Lawyer Up teams up with music AI startups Udio, Suno and Latham & Watkins


Photo credit: Steve Johnson

As their legal battle with major record labels begins to intensify, two music AI startups have hired Latham & Watkins, which also represents Open AI and Anthropic.

GenAI's music startups Suno and Udio have hired the elite law firm Latham & Watkins, which also represents Open AI and Anthropic, to defend themselves against a lawsuit filed in late June by the Big Three (Sony Music Entertainment, Warner Music Group, and Universal Music Group).

The lawsuit filed by Sony, WMG and UMG alleges that Udio and Suno are illegally copying the labels' recordings to train AI models to generate music, “saturating the market with machine-generated content that directly competes with, devalues ​​and potentially drowns out authentic recordings.” [the labels were] was built.

Latham's team representing the AI ​​companies is led by Andrew Gass, Steve Feldman, Sy Damle, Britt Lovejoy and Nate Taylor. The plaintiff labels are represented by Moez Kaba, Mariah Rivera, Alexander Perry and Robert Klieger of Hueston Hennigan, and Daniel Cloherty of Cloherty & Steinberg.

Latham & Watkins has played a key role in defending companies in the artificial intelligence space, including defending Anthropic against copyright infringement claims brought by UMG and Concord Music last year. The firm also represents Open AI in a number of lawsuits filed against the company, including a lawsuit brought by comedian Sarah Silverman and other writers, and a lawsuit brought against the company by The New York Times.

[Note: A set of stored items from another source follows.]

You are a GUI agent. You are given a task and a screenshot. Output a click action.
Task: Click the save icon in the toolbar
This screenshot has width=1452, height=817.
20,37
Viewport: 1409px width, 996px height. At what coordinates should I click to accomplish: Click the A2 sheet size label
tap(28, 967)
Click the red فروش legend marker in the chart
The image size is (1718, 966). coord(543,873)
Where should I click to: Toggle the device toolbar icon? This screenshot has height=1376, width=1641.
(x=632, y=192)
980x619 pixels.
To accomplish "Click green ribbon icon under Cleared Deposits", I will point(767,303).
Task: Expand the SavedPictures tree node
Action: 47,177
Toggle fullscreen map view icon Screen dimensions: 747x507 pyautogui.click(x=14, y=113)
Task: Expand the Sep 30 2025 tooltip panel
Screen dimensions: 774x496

The fair use defense is a common defense used by AI companies in copyright litigation because it allows limited use of copyrighted material without permission under certain conditions. It will undoubtedly be a key part of Latham & Watkins' case against Suno and Udio's activities. While fair use has historically applied to things like parody and news reporting, the AI ​​companies argue that it applies equally to creating a platform for the “intermediate” use of millions of other people's works to generate new works.

It remains to be seen how well these arguments will hold up once legal proceedings begin. The music industry has long criticized these and other AI companies for the datasets they use and whether they contain unauthorized copyrights. In a series of articles written by Ed Newton-Rex of the AI ​​music safety nonprofit Fairly Trained, he detailed how both Udio and Suno were able to generate music that was “strikingly similar” to copyrighted music by Jason Derulo, the Jackson 5, Mariah Carey, Jerry Lee Lewis, the Temptations, Lin-Manuel Miranda, and others.